EXERCISE SET:
1 - Answer these questions from the Loving Eleanor page below:
(a) What release date does it give for the book?
(b) How many letters did the two women exchange, and over how many years?
(c) What does Hick give up at the pinnacle of her career?
2 - Write out the passage from the Loving Eleanor page below, starting at "Now, New York" and ending at "independent, productive life.".
3 - According to the Loving Eleanor page below, what pulls Eleanor in many directions? Answer in one to three sentences.

SOURCE DOCUMENT:
* * * * * * * * *

Loving Eleanor - Susan Wittig Albert

Loving Eleanor

By Susan Wittig Albert

  • Release Date: 2016-02-01
  • Genre: Fiction & Literature
4.5 Score: 4.5 (From 53 Ratings)

Description

When AP political reporter Lorena Hickok—Hick—is assigned to cover Mrs. Franklin D. Roosevelt, the wife of the 1932 Democratic presidential candidate, the two women become deeply, intimately involved. Their relationship begins with mutual romantic passion, matures through stormy periods of enforced separation and competing interests, and warms into an enduring, encompassing friendship that ends only with both women’s deaths in the 1960s—all of it documented by 3300 letters exchanged over thirty years.

Now, New York Times bestselling author Susan Wittig Albert recreates the fascinating story of Hick and Eleanor, set during the chaotic years of the Great Depression, the New Deal, and the Second World War. Loving Eleanor is Hick’s personal story, revealing Eleanor as a complex, contradictory, and entirely human woman who is pulled in many directions by her obligations to her husband and family and her role as the nation’s First Lady, as well as by a compelling need to care and be cared for. For her part, Hick is revealed as an accomplished journalist, who, at the pinnacle of her career, gives it all up for the woman she loves. Then, as Eleanor is transformed into Eleanor Everywhere, First Lady of the World, Hick must create her own independent, productive life.

* * * * * * * * *

GIVEN MATERIAL:

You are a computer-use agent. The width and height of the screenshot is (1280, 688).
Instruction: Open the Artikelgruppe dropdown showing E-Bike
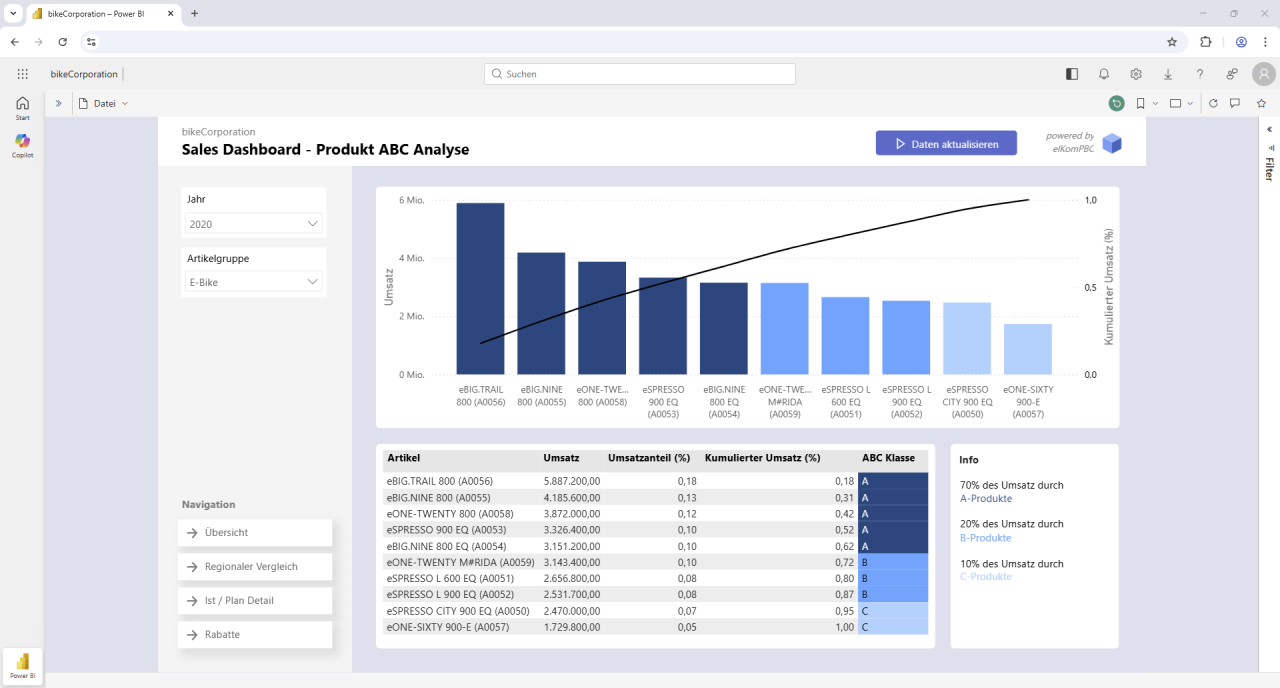253,282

* * * * * * * * *

SOLUTIONS PER TASK:
1 -
(a) 2016-02-01
(b) 3300 letters over thirty years
(c) Her career as a journalist, which she gives up for the woman she loves

2 -
Now, New York Times bestselling author Susan Wittig Albert recreates the fascinating story of Hick and Eleanor, set during the chaotic years of the Great Depression, the New Deal, and the Second World War. Loving Eleanor is Hick’s personal story, revealing Eleanor as a complex, contradictory, and entirely human woman who is pulled in many directions by her obligations to her husband and family and her role as the nation’s First Lady, as well as by a compelling need to care and be cared for. For her part, Hick is revealed as an accomplished journalist, who, at the pinnacle of her career, gives it all up for the woman she loves. Then, as Eleanor is transformed into Eleanor Everywhere, First Lady of the World, Hick must create her own independent, productive life.

3 - Eleanor is pulled in many directions by her obligations to her husband and family and by her role as the nation's First Lady. She is also pulled by a compelling need to care and be cared for.